Volver de Cartagena de Indias es una de las experiencias más tristes del mundo. Hablo por mí, que no sólo descubro, de regreso, que he dejado atrás las calles de piedra de donde vino mi familia, las luces del cielo despejado que desciende en paz todas las noches, la sensación de caminar por un puerto al que la historia ha llegado tantas veces (no sólo experimento, en fin, la nostalgia que cualquier viajero experimenta en Cartagena), sino que caigo en cuenta de que una vez más he logrado darle la espalda a una catástrofe de proporciones bíblicas. Sé que nadie podría castigarme por dormir en un hotel de la ciudad vieja –otro feliz bogotano de paso- mientras los niños de algún barrio periférico hacen lo que pueden para no llenar el pozo séptico de sus casas. Sé que no tengo la culpa de nada. Y que no tengo el tiempo ni el dinero para abrirles espacio en la sociedad a esas quinientas mil personas que viven en la miseria. Pero entiendo que tengo cierta responsabilidad en el asunto, que lo mínimo que puedo hacer es escribir que no ignoro la tragedia. La indolencia es el peor de nuestros lugares comunes.

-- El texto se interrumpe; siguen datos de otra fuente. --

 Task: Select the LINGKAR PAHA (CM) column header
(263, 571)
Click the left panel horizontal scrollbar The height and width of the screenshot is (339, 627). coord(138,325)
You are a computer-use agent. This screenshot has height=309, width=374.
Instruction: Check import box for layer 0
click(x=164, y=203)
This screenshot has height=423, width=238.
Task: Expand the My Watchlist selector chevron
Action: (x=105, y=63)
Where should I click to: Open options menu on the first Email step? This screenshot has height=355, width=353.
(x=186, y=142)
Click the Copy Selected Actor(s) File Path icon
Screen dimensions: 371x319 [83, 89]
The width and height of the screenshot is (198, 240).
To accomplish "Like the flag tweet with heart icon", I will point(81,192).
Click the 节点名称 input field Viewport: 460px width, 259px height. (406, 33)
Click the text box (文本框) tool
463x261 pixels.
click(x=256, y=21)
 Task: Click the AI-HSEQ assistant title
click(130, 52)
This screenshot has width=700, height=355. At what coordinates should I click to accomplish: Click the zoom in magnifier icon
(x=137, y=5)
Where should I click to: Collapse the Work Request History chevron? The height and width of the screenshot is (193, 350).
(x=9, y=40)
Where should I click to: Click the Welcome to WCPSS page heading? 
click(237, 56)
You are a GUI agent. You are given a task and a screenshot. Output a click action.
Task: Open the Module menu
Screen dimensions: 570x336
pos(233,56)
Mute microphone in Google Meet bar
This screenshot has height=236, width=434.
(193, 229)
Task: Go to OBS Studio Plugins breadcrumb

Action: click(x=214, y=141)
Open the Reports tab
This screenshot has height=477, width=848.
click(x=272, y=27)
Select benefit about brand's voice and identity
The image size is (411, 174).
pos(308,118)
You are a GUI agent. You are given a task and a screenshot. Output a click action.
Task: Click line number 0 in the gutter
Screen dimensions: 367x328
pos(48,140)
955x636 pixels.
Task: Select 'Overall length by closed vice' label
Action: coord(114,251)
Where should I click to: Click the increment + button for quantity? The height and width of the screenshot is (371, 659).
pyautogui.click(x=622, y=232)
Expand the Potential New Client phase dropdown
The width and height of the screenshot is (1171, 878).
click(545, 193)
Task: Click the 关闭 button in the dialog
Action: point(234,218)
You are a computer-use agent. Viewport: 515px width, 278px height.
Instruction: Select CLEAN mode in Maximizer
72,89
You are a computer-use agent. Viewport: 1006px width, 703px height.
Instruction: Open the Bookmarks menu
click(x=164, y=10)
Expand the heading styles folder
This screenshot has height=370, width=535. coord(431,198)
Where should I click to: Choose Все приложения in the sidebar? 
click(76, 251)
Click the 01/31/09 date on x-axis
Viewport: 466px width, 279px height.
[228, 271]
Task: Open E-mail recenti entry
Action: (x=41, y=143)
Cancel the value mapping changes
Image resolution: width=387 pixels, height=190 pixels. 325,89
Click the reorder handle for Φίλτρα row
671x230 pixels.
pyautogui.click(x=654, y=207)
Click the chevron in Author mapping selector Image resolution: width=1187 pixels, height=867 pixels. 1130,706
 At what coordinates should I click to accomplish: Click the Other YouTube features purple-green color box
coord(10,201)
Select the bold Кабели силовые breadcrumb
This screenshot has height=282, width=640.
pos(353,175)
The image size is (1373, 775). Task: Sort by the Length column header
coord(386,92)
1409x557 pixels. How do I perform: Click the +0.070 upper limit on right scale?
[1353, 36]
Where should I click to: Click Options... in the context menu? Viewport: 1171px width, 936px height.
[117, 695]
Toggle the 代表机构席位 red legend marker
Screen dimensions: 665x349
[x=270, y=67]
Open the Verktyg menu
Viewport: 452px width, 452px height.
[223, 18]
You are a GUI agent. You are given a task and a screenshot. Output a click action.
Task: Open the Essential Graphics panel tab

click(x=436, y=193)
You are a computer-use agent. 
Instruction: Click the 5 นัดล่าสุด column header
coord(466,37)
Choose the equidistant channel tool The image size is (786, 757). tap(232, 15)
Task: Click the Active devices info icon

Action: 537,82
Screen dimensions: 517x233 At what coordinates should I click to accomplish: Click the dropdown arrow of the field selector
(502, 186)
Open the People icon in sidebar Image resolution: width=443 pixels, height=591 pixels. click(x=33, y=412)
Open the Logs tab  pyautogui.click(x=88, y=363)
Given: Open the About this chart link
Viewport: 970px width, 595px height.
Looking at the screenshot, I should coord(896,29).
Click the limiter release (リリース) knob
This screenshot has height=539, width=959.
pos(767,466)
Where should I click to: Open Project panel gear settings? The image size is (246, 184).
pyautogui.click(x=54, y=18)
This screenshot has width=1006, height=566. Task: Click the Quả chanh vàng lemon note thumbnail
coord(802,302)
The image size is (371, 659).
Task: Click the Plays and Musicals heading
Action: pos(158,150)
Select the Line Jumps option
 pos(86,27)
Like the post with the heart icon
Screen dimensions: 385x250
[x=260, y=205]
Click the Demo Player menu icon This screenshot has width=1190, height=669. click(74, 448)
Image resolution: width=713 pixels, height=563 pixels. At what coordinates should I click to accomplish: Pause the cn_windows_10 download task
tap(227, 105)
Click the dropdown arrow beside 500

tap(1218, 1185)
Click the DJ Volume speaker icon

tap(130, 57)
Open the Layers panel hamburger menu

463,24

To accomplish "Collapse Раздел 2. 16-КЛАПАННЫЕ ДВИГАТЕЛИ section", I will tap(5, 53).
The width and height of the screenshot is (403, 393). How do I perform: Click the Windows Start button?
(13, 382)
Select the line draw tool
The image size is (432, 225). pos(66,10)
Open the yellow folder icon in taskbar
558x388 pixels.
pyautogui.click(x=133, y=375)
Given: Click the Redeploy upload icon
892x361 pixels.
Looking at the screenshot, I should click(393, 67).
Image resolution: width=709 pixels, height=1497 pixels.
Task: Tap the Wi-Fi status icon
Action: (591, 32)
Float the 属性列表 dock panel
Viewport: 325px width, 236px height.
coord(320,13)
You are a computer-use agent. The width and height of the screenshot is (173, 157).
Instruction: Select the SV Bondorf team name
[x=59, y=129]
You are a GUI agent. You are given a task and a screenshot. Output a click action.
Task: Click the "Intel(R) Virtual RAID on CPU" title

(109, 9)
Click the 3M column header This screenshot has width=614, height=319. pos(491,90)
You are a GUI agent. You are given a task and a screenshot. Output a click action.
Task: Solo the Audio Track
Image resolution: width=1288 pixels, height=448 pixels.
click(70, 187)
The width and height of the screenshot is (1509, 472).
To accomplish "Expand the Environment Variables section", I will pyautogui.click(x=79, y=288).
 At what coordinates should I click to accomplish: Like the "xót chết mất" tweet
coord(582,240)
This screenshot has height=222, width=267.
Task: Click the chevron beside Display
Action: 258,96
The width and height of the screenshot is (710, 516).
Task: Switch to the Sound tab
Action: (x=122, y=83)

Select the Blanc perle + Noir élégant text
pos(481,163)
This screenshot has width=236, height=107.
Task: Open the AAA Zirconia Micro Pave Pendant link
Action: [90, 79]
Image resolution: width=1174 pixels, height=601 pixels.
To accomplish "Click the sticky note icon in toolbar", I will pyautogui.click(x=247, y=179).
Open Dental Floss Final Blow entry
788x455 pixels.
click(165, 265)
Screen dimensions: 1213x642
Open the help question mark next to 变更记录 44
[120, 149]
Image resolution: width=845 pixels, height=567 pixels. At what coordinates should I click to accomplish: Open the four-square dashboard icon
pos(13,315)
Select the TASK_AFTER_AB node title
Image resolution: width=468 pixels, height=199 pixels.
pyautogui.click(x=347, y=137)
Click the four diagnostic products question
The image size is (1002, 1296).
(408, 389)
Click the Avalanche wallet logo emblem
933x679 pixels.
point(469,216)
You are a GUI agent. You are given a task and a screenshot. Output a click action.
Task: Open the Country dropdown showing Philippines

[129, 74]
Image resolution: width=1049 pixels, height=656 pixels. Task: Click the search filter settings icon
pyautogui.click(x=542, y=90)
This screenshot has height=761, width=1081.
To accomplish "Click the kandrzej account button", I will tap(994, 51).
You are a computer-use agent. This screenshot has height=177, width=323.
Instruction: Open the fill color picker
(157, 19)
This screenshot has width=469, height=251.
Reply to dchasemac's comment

Acabo de estar en Cartagena. Y me he ido con la impresión de que las murallas que alguna vez la protegieron del asedio de los piratas, ahora la protegen de la realidad. Los temibles piratas de hoy (véanlos con sus gafas oscuras en las páginas sociales, mírenlos celebrar el 11 de noviembre rodeados de reinas contrahechas en vestido de baño, conózcanlos con sus guayaberas meditadas antes de que se metan en la piscina) se tomaron la ciudad poco a poco, la sitiaron en silencio, sin batallas ni inquisiciones, hasta quedarse con todos sus tesoros. Saquearon su presupuesto. Apostaron su patrimonio. Fundaron un parque de diversiones para la farándula en donde quedaba un histórico fuerte español. Tuvieron el buen gusto, sí, de invertir gigantescas cantidades de dinero en el rescate de esas perspectivas adornadas de pequeños balcones, enredaderas de flores e inmensos portones de madera, pero no les importó que el 75% de la población se volviera pobre en el proceso, que a las afueras llegaran 28 mil desplazados que viven cada día con menos de un dólar o que los colegios inundados se fueran quedando sin estudiantes.
¿En donde dijeron que estaban los mendigos cuando Bill Clinton paseó por aquella Cartagena sin problemas?, ¿me lo soñé o se atrevieron a asegurarnos que se habían ido todos a un seminario internacional de mendigos?
No importa. Yo no quiero dañarle las vacaciones a nadie ni pretendo revelarles a los gobernantes una verdad que saben de memoria. No aspiro, ni siquiera, a que veamos el problema por el lado humanitario. Me conformo con que lo enfrentemos, como enfrentamos todo, por el lado práctico. Me basta con dejar hechas estas preguntas a modo de conclusiones de convención empresarial: ¿no resulta más rentable que esos turistas gordos, oficinistas embadurnados en protector solar, sacudiéndose al ritmo de Chichi Peralta pero más bien torpes a la hora de bailar champeta con sus secretarias, vean un paisaje menos apocalíptico desde el cerro de la Popa?, ¿no será buena idea, ahora que estamos en campaña, desactivar una bomba social que podría estallar justo cuando se necesiten los votos?, ¿no valdría la pena que los excursionistas holandeses pudieran ir más despacio, sin perder sus sistemas digestivos del primer mundo, en esos románticos coches que viven la guerra del centavo por el barrio amurallado?, ¿no deberían recibir los indigentes algo del dinero que gastamos en los hoteles de moda?
No, nadie tiene que decírmelo. Yo sé que en todas las ciudades ocurren las desigualdades. Pero esta vez he vuelto de Cartagena apenado, deshecho, como si fuera el único lugar del mundo que no las mereciera.